Screenshot grounding data
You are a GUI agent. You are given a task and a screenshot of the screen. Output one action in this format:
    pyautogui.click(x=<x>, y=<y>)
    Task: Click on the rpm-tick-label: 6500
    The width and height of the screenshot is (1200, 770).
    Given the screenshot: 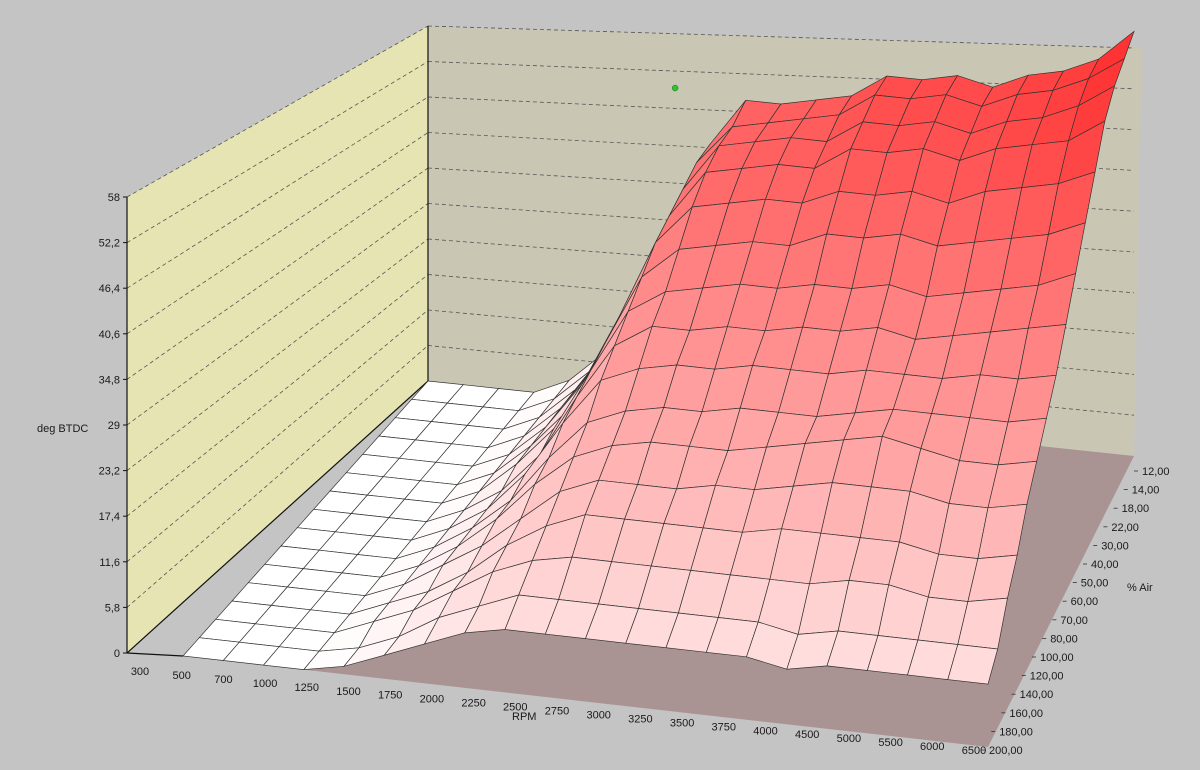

**Your objective:** Print all of the material above line for line, leaving out the pictures.

**Exercise output:**
You are a GUI agent. You are given a task and a screenshot of the screen. Output one action in this format:
    pyautogui.click(x=<x>, y=<y>)
    Task: Click on the rpm-tick-label: 6500
    The width and height of the screenshot is (1200, 770).
    Given the screenshot: 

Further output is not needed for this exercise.